Welsh believes there simply isn’t enough anatomical education built into dance training to get the messages across in a convincing way. “Most athletes today actually study sports science,” he says. “That way they understand much better how and why they do certain exercises, instead of having to be persuaded. They’re more likely to know when to ask for help. There are some dance science programs available now, but only in university settings.”

To convince young dancers that holding back now will help them perform longer over time will require a radical shift in philosophy within the ballet field. “Dancers are usually trained to be stoic, and they’re often afraid that if they hold back, they might be seen as lazy,” says Hamilton. “They think work will solve everything.” 

Dancers seem to appreciate dance medicine’s benefits most when their focus shifts from launching their careers to extending them; if they’ve been gambling with their bodies, dancers usually start to rethink their approach when they begin getting injured.
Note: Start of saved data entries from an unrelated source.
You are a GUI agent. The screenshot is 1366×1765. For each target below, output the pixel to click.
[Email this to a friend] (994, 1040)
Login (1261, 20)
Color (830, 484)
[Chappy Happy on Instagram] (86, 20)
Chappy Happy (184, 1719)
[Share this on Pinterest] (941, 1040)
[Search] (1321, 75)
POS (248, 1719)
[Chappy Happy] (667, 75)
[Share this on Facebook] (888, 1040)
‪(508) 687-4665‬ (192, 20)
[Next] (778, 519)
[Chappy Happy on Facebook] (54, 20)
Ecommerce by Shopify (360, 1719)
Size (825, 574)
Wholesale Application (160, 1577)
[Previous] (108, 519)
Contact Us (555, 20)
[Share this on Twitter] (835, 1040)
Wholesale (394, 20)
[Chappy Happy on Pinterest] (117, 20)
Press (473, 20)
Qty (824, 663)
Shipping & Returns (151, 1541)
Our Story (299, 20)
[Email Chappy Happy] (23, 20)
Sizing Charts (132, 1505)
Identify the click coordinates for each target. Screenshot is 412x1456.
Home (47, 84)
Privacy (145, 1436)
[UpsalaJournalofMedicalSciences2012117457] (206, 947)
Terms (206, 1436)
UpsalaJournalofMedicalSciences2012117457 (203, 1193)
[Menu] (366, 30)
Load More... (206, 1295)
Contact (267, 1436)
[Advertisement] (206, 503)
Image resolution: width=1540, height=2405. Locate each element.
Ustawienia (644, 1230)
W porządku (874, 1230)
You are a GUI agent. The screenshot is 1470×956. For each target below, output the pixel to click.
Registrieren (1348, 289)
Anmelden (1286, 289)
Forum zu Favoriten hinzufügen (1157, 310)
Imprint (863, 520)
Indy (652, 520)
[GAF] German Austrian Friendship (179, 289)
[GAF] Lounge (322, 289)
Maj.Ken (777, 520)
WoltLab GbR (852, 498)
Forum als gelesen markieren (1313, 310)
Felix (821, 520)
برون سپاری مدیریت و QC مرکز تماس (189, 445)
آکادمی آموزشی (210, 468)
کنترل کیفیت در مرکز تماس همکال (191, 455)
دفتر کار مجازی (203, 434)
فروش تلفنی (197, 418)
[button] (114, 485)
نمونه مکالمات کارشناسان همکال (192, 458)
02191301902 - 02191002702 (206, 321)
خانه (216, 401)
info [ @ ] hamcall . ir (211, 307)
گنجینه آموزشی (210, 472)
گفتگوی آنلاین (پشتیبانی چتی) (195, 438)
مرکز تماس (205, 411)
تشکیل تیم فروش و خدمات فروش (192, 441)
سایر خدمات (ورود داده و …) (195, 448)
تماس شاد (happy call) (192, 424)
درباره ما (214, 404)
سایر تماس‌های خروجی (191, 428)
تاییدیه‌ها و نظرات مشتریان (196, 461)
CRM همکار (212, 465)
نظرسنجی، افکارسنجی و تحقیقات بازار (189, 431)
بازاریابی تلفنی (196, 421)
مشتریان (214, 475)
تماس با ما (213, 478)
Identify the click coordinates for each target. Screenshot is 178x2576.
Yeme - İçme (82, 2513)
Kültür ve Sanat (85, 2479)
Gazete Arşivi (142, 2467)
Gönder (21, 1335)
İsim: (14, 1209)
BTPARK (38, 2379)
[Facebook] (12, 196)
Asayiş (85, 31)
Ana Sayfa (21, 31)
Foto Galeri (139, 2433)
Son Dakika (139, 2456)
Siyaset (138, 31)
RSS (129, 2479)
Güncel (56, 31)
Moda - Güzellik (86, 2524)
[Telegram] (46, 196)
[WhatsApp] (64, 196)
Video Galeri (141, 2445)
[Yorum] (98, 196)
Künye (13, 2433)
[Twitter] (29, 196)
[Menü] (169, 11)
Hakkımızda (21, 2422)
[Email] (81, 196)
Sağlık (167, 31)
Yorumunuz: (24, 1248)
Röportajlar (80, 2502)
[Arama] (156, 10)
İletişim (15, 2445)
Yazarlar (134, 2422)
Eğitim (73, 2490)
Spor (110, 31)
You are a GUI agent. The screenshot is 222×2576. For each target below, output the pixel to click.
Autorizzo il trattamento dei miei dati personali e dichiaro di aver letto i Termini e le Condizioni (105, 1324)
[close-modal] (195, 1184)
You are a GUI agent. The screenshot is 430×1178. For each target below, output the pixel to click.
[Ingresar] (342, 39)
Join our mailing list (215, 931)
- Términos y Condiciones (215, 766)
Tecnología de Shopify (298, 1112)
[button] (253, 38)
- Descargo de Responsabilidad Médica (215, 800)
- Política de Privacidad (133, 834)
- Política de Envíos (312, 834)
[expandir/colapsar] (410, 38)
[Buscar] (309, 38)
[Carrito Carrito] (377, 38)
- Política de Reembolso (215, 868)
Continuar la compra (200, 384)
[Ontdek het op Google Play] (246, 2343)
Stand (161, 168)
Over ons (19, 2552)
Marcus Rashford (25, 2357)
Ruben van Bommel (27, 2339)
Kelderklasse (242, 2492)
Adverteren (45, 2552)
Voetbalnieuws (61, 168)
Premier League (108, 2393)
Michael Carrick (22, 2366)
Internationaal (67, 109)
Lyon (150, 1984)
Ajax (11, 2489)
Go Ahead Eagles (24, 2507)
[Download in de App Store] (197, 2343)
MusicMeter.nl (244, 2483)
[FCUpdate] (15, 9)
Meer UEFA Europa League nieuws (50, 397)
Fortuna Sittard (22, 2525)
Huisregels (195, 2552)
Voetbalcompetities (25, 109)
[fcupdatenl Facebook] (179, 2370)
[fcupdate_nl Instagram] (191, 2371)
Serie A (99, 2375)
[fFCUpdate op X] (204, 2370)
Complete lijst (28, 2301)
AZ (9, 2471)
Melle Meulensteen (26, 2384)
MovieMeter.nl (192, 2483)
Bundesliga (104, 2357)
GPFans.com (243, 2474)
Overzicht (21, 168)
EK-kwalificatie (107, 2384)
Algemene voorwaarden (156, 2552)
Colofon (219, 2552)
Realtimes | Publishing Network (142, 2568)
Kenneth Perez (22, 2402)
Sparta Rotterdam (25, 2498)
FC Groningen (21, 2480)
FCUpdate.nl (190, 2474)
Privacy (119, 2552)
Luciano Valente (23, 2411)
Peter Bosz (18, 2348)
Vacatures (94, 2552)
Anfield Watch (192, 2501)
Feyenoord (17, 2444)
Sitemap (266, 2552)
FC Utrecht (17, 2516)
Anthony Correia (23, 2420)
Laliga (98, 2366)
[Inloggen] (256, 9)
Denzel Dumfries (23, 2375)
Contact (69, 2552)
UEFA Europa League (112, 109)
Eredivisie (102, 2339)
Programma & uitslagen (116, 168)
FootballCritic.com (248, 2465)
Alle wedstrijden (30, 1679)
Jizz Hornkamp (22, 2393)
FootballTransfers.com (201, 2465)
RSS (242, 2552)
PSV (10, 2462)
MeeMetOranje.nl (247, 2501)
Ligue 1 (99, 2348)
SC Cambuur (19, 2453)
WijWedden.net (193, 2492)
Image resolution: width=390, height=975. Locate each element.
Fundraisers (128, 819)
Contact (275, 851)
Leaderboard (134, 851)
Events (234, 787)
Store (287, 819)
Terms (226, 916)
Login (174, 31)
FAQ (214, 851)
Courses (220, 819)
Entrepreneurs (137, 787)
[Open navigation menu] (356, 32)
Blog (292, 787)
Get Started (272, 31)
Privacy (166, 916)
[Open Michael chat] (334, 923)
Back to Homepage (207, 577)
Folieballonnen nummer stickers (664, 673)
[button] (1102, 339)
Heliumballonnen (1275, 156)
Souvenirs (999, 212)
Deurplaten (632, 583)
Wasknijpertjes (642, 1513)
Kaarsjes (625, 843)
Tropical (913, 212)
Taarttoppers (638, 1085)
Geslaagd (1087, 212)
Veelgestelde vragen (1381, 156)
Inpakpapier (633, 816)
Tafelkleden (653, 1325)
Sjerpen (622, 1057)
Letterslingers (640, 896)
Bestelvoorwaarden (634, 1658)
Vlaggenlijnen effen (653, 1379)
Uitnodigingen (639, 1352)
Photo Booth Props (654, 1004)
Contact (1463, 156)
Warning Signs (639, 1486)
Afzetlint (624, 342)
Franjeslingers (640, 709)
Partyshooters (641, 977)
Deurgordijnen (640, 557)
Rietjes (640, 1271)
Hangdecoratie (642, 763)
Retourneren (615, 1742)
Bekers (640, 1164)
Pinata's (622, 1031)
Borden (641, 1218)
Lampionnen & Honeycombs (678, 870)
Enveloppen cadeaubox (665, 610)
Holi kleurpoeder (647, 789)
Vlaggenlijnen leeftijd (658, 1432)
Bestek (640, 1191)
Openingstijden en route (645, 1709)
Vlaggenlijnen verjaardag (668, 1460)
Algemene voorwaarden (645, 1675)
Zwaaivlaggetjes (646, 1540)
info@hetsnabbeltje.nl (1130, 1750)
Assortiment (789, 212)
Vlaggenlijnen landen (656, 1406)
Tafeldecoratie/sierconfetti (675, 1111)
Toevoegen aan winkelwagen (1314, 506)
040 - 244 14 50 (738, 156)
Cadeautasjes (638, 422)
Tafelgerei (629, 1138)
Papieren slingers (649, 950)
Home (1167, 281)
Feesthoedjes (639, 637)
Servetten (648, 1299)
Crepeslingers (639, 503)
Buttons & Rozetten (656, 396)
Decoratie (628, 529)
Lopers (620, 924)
Luckily, more of today’s teachers had doctors save their knees, their ankles, their hips when they were dancing, and they can appreciate wellness’s benefits on a personal level. “Many younger teachers now have that background, and it means they’ll be more inclined to include it in how they train students,” says Welsh. This generation may pass on its experience to the next; the messages will be given from former dancers to future dancers, hopefully in a persuasive way that takes into account both the need for excellence and the power of healthy training to lengthen careers. “If dancers approach wellness in an intelligent way,” says Hamilton, “it’s not going to stop them from excelling; it’s going to help them.”

Jennifer Stahl is Pointe’s senior editor.